Charlotte meets her new neighbor, Nicholas Betancourt along with his two daughters. When he asks her to tutor them until he can find a more suitable schooling situation for them, she eventually—yet reluctantly—agrees. One day Nicholas leaves for New Orleans to clear up the foggy situation surrounding the claim to his land. However, he does not return. Charlotte takes in his two little girls for part of the summer before going in search of him, thinking that perhaps he has caught the yellow fever that is plaguing New Orleans and is quite possibly too sick to write or even dead. Will she be able to find him?
* * *
The start of Carolina Gold gently segues into the rest of the book, sweetly pulling me along through the pages. There was no major attention getter as many books in this genre nowadays has. However, I was swept into the story and down the Waccamaw River along with Charlotte.
I was surprised by the absolute authenticity that was so completely woven into Carolina Gold. The word pictures and descriptions the author gives are absolutely breathtaking. Sometimes, after reading a paragraph, I could close my eyes and imagine myself in the place the author described. Carolina Gold is saturated in the history of the post-Civil War era.
I enjoyed getting to know the characters. This novel is told in third person from Charlotte’s point of view. She had a distinct personality. She was cordial yet abrupt when needed. She accepted the death of her father with a grace I’m sure not many others could. She took no nonsense from anybody and held firm convictions concerning her land and life. I also enjoyed getting to know Nicholas’s daughters, Marie-Claire and Anne-Louise. In fact, the book is told in such a way that the girls are introduced and developed even more than their father. This is unique in that the book’s plot does not solely revolve around Charlotte and Nicolas’s romance, but rather around Charlotte’s growing maternal affection for the girls.
Carolina Gold has a steady pace from beginning to end that never speeds up and never slows down. Those who are looking for an exciting story filled with romance will not get that here. The romance between Charlotte and Nicholas is sweet but rather slow. Also, Nicholas disappears for a large portion of the book, which does not give Charlotte and Nicholas time to develop their relationship.
I felt as though some characters were introduced rather abruptly.
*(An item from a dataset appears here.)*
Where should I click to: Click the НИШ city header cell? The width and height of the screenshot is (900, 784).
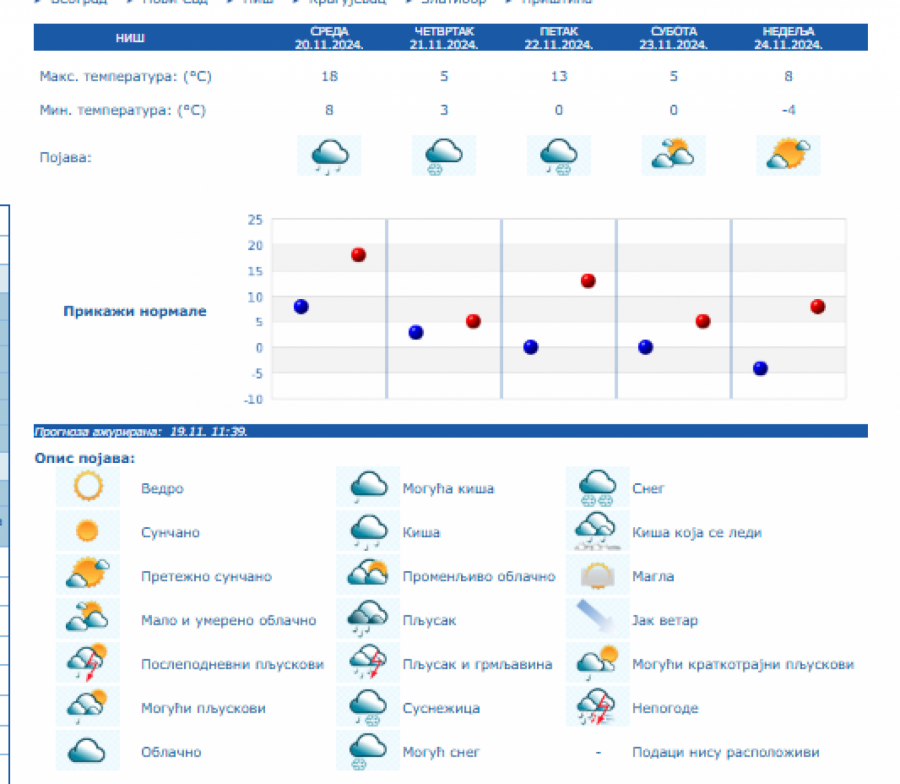[130, 38]
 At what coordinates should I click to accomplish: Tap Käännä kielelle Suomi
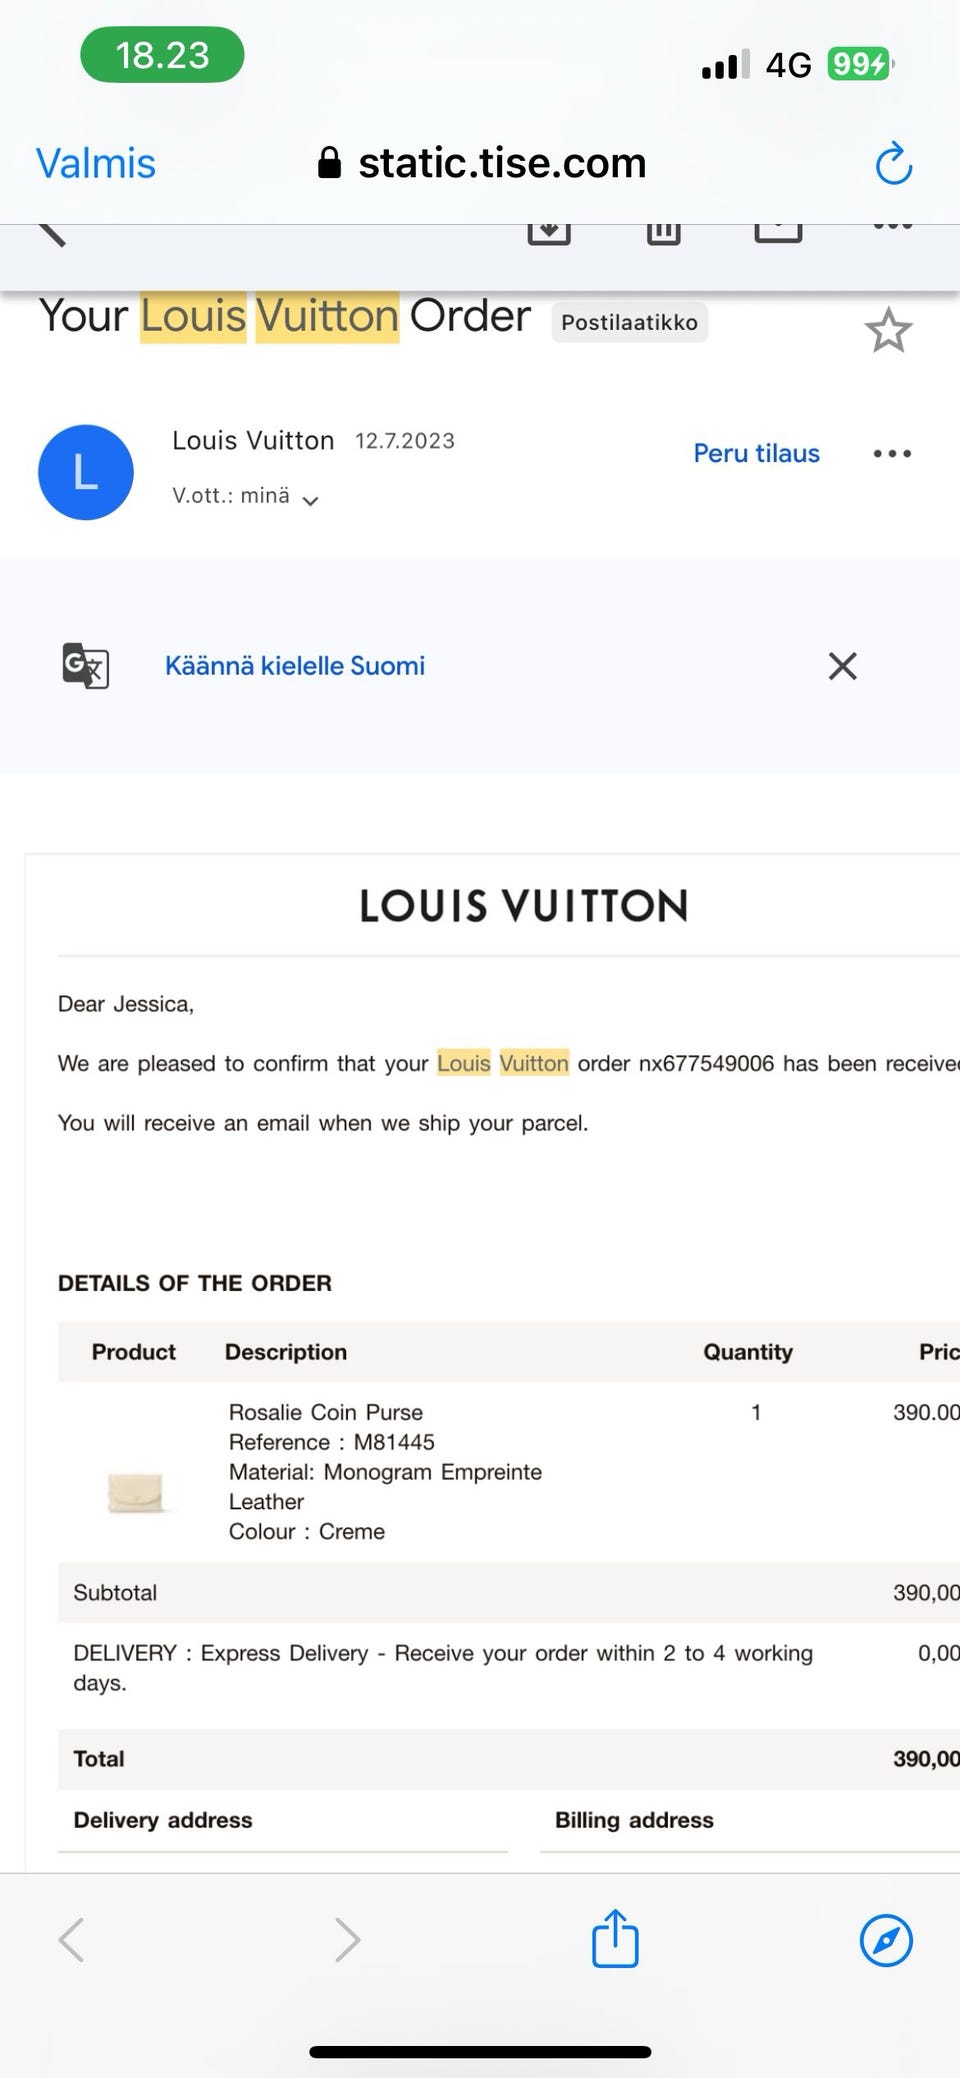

There was no mention of a few of the characters before their introduction and sometimes I wondered why they were introduced at all because they were never mentioned again in the book. However, this did lend a certain uniqueness to the novel as a whole. Also, something else I found unique was that certain scenes of the book were told in first person from Charlotte’s point of view about different times in her life.
The only thing I could find that I did not care for as a reader was that the author seemed to shy away from action or excitement. Whenever there was a possibility for a little action the scene would cut off and the book would pick up at a later time. However, I was struck by the realistic characters and situations. Also, Carolina Gold was not as predictable as I thought it would be. There were several places in the book when a minor character turned out to be the cause of a major problem.
I give Carolina Gold 4 out of 5 stars.
*I received an e-book copy of this book from the publishers through Netgalley in exchange for my honest review. The opinions stated are mine and mine alone.